• [TEXT EXTRACT]
## Start
Boschetto al Tartufo + Mezzacorona Pinot Noir

While it isn’t always possible, a good rule of thumb when pairing wine with cheeses is to stick to the same relative area of production, country or region. Boschetto al Tartufo is without a doubt one of the most decadent and delicious cheeses in production, and we don’t mind stating this opinion as fact. Boschetto is a fresh, semi-soft cheese made with both sheep and cow’s milk and laced with rare white truffles. The flavor is so rich and divine that you don’t want to pair it with anything that might compete with it’s place on the palette, stick to an Italian Pinot Noir or dry Chardonnay for this cheese. You need something astringent enough to cut through the fat and cleanse the palette between bites but subtle enough to share the stage.


Grana Padano (or Parmigiano Reggiano) + Ruffino Chianti

Going back to the same principle we covered with Boschetto al Tartufo, choose your wine according to the same region of a cheese’s production if at all possible. We’ve grouped Grana Padano and Parmigiano Reggiano together for this one because the two have very subtle differences and share a multitude of similarities, and one is usually easier to find than the other depending on the season. Both of these Italian cheese are made with cow’s milk and aged for up to two years, they’re fragrant, hard, salty and flaky with a delicious bite of bright rich flavor at the end. They’ll pair the best with an Italian Chianti, a varietal that isn’t all that exciting by itself but really lends a helping hand when paired with cheeses and olive oil.

Widmer’s 6 Year Aged Cheddar + Chateau St. Jean Merlot

Mostly when we look at wine and cheese pairings, we expect the wine to play second string to the cheese, to support the cheese’s flavors while not making too big of a fuss on it’s own. However, when it comes to an aged sharp cheddar cheese, obviously with a pretty commanding flavor profile of it’s own, a big California red really shines through. A Napa Valley Cabernet would be a safe choice, but a Merlot really nails the pairing. Reach for a Merlot that sits a little sweeter on the palate, with notes of tobacco or milk chocolate, as they will reveal some of the underlying sweetness of a sharp cheddar.
## End
• [AIM OF THE TASK]
Extend the wine and cheese pairings text, picking up right after its last sentence.

Dataset rows
## Start
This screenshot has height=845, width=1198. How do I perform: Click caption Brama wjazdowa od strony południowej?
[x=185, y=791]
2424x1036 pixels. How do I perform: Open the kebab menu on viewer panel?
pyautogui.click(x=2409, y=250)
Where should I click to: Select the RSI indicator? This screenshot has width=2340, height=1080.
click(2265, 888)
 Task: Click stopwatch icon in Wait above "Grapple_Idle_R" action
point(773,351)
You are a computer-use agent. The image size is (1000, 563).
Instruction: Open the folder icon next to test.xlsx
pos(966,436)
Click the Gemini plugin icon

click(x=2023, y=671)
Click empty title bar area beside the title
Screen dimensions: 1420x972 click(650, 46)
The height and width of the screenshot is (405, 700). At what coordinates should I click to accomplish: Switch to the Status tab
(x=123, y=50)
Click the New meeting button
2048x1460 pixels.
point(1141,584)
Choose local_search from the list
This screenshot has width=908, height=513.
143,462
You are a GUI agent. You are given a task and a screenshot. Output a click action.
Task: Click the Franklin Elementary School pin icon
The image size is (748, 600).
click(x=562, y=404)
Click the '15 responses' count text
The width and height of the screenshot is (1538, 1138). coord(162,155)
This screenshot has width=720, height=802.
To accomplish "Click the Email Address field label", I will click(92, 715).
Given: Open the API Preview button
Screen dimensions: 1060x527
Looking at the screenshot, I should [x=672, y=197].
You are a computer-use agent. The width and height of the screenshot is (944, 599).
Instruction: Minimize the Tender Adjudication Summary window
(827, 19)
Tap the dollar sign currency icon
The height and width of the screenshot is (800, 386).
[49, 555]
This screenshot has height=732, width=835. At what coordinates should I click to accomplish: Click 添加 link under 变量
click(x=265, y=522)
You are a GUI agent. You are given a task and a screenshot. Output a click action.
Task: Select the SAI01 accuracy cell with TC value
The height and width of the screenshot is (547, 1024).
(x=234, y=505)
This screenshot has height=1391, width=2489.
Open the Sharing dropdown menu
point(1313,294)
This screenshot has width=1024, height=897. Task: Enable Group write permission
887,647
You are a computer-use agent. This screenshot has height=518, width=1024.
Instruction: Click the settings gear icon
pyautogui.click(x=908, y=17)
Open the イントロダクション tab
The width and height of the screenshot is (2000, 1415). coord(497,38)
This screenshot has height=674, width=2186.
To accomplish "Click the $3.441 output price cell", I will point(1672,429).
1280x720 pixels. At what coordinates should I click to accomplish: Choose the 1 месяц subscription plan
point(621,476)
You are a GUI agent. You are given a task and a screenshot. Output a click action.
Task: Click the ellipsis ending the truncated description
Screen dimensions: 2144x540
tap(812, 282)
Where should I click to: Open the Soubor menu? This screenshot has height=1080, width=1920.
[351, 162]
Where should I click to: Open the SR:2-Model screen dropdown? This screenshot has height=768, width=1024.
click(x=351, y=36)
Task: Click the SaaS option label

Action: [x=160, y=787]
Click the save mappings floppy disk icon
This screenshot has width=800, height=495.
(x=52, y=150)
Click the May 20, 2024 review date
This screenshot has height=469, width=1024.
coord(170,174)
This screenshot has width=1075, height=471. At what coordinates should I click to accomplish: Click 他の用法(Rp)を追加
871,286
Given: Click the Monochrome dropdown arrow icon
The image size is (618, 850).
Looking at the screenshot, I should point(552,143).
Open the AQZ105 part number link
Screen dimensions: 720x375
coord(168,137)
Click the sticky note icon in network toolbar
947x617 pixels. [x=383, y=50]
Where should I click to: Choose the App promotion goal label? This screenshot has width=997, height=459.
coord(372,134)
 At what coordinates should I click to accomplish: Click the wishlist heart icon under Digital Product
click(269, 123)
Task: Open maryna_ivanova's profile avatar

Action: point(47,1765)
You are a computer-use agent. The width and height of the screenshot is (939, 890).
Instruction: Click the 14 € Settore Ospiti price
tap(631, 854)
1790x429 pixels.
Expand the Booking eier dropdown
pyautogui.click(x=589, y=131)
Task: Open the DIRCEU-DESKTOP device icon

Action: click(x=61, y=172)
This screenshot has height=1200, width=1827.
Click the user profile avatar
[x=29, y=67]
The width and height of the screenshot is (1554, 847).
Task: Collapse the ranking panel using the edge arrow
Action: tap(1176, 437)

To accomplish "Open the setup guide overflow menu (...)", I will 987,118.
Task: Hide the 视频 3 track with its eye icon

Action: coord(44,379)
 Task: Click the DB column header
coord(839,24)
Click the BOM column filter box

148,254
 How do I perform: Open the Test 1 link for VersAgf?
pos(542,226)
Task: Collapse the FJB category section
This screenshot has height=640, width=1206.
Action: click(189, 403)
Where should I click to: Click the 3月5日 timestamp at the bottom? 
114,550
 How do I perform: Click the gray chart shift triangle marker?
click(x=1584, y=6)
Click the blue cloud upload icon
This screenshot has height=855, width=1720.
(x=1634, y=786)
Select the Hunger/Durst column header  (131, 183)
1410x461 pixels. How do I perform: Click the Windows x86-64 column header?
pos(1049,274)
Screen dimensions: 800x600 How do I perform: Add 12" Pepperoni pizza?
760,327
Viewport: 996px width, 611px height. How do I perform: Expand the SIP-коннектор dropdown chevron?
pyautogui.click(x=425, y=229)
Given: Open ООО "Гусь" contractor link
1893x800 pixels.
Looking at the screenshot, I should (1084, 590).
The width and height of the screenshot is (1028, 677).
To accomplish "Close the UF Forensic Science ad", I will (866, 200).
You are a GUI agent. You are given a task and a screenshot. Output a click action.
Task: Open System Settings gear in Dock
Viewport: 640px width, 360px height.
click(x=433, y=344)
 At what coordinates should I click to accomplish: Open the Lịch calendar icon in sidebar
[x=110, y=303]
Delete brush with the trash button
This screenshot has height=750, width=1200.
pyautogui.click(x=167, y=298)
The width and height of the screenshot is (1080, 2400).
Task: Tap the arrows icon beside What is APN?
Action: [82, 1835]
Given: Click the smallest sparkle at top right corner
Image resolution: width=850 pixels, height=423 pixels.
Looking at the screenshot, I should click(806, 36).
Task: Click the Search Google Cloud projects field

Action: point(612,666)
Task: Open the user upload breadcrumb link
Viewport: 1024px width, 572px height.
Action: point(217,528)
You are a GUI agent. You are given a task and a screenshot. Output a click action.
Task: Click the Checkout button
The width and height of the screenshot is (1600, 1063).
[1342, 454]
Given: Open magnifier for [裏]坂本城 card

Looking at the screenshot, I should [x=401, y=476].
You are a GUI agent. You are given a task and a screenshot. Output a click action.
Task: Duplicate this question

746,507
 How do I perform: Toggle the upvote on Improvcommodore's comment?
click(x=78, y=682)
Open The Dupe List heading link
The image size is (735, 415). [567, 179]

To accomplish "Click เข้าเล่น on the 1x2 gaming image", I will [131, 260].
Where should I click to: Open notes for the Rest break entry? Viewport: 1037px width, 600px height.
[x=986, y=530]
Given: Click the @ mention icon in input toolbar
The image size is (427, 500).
## End
• [FINAL ANSWER]
Maytag Bleu + Stag’s Leap Chardonnay

Bleu cheeses are almost always paired with dessert wines, which is unfortunate for the American drinker as we don’t always have good dessert wines to choose from. For a cow’s milk bleu like the name brand Maytag, a fruit forward Chardonnay will also work well here. For the same reason that Bleu cheeses are often served with honey, you would ideally look for a Chardonnay with a bit of this in its flavor profile. The richness of honey and bleu cheese makes for a classic combination, Stag’s Leap Chardonnay fully rounds out the perfect bite. Stag’s Leap Chardonnay has enough fruit intensity and bright acidity to balance against a strong Bleu like Maytag. If the Blue of your choosing is made with goat’s milk rather than cow, consider a Red Zinfandel instead.

Humbolt Fog + Listel Tête de Cuvée Grain de Gris Rosé

Humbolt Fog is one of the most prominent name brand American produced cheeses in circulation, yet it rarely makes it to a cheese board. The subtle, tangy flavor and distinctive layer of edible vegetable ash are a prized combination in this cheese. The floral notes, herbal overtones and a clean citrus finish scream out for a Rosé to further compliment its flavors. Look for a Rosé that finishes with a bite of fruity acidity to complete the flavor profile of the cheese. Humbolt Fog might not sound like the most interesting choice when compared to all of the options presented in either a well curated cheese section of a grocery store or your local cheese shop, but it is really a stellar American cheese. Give it a go next time.

Now, if you’re planning a spread and are going to incorporate a wide range of flavors like the list of cheeses above, you’ll need a universal pairing for all of it. Whenever I piece together a cheese board I always plan for a red and a white wine option, a Pinot Noir from the Pacific North West and an unoaked Chardonnay are always safe choices. Pinots lend their fruit forward flavors to all cheeses and don’t compete for the spotlight. An unoaked Chardonnay is better than a buttery or French oak option as they’re typically much drier and offer a good amount of acidity to balance against the fat of cheese.


Remember that wine and cheese alone are just the tip of the iceberg when creating a spread.

  • Italian cheeses long for olives and salt to pair with.
  • If you have a bleu on the board you are definitely going to need honey or preserved fruit on the board. Having a tart cherry jam and some roasted or salted nuts helps too.
  • I don’t always have a starch option, but having a box of water crackers on hand is always a good idea.
  • Prosciutto is the perfect simple meat to pair with cheese and isn’t terribly expensive, no need to fork over a lot of money for fancy cured meats.